Upon updating to iOS 11.4.1, the default setting for this feature is to not allow USB accessories to work with the iPhone or iPad when locked for more than an hour.
To understand why this feature now exists, let’s review how USB accessories generally work with iPhones and iPads. When you plug a USB accessory into your iPhone or iPad, that item will not work unless the iDevice is unlocked first and the user answers a prompt on their iDevice to recognize the new USB device.
After completing this prompt successfully, that USB device will be able to work with the iDevice without issue in the future even when the phone is locked.


This is helpful for users (who no doubt wouldn’t want to go through this process every single time they plug in a device) and a neat little backdoor for hackers or anyone else who might want to access a locked iPhone with hacking tools like GrayKey.
Though we don’t know all the internal workings of hacking tools like GrayKey (the makers keep the details for law enforcement’s ears only), it’s purported to benefit from this USB-lock-bypassing behavior.
So by enabling a feature that requires a user to unlock the phone to use any USB accessories again, Apple seem to be making a new attempt to keep both hackers and government agencies out of their users’ iPhones, though it’s not clear if GrayKey would be deterred by this new feature. (You may remember that the heat was on Apple after the San Bernardino mass murder when the US government wanted access to the terrorists’ locked iPhones.)
Perhaps this is a better-than-nothing feature for the security minded; however, it’s already been shown to be rather easily circumvented with a USB accessory. Was this an oversight or is this feature working as intended? No word from Apple just yet, but keep an eye on the next iOS update to see if there’s a fix for this.
On the bug front, one of the flaws fixed in this update may be a curious after-effect of Chinese government censorship. In some versions of iPhones with specific region settings in place, just typing the word “Taiwan” or using the Taiwan flag emoji would cause the phone to completely crash. This flaw was discovered and written up by security researcher Patrick Wardle, who examined the code and found that this phone-crashing behavior was not the intent of the censorship code (it should merely not render the censored emoji or text), and disclosed the flaw to Apple.
The bug was then assigned CVE-2018-4290 and addressed in this patch – not to remove the censorship, but to fix the flaw in the code that was causing it to crash phones in certain configurations. Writes Wardle:

Though [this bug’s] impact was limited to a denial of service (NULL-pointer dereference) it made for an interesting case study of analyzing iOS code …and if Apple hadn’t tried to appease the Chinese government in the first place, there would be no bug!

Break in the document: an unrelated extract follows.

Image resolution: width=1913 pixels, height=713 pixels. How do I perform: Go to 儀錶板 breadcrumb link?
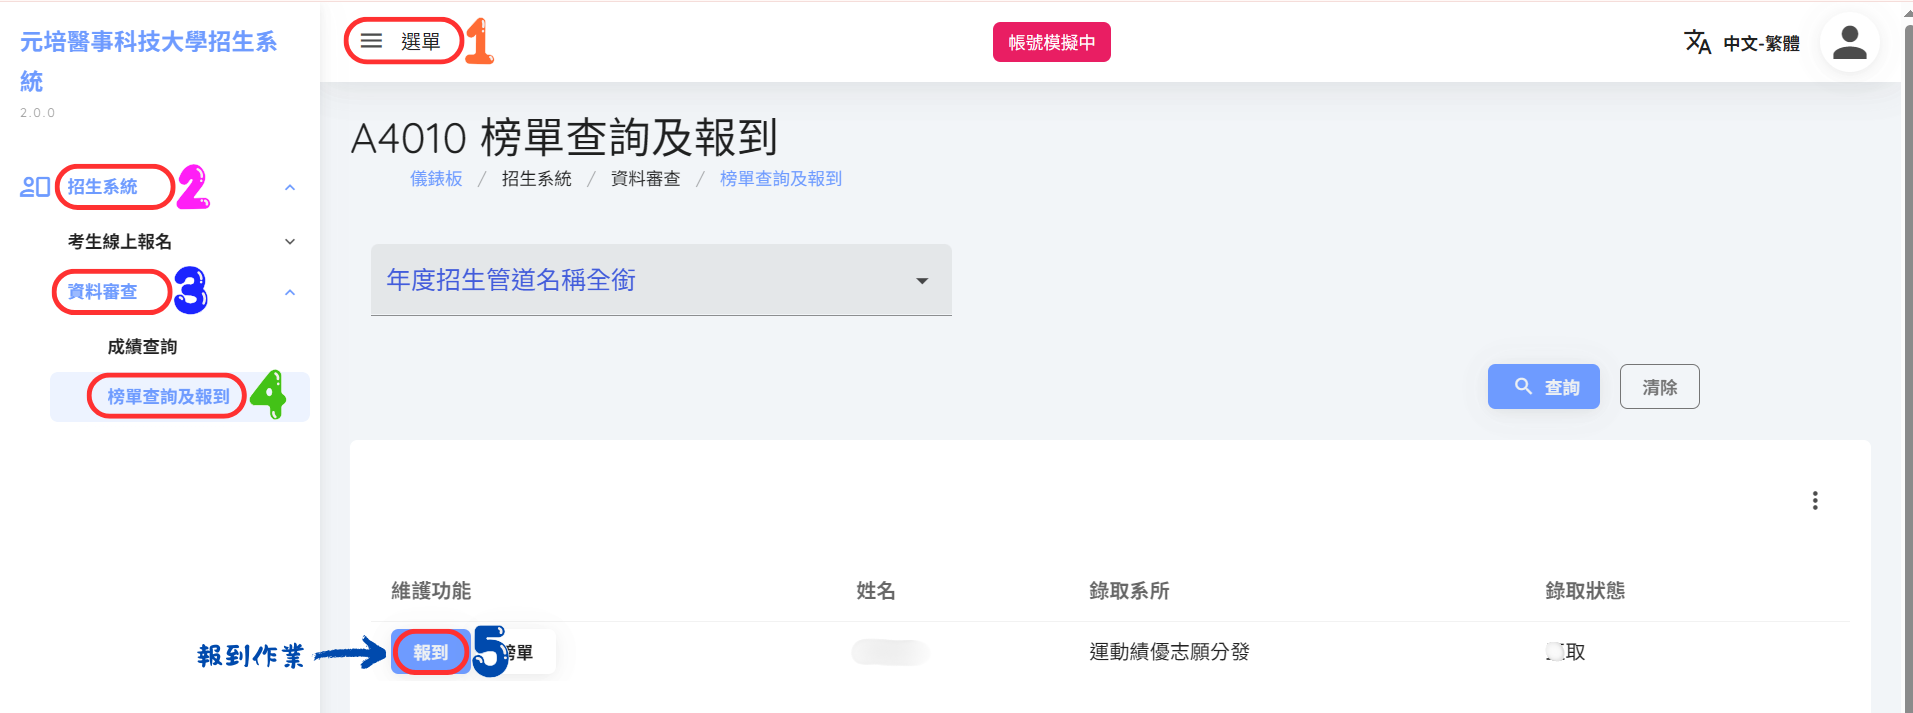pos(436,179)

The full details of the security updates for iOS 11.4.1 can be found in Apple’s article about the security content of iOS 11.4.1. Several of the CVEs are for issues found in WebKit, used by Safari and iOS mail, including denial of service and arbitrary code execution flaws.
Apple release iOS 11.4.1 on 9 July, so if you have an iPhone 5s or iPad Air or newer, you’ll find the update via “Software Updates” in the Settings app.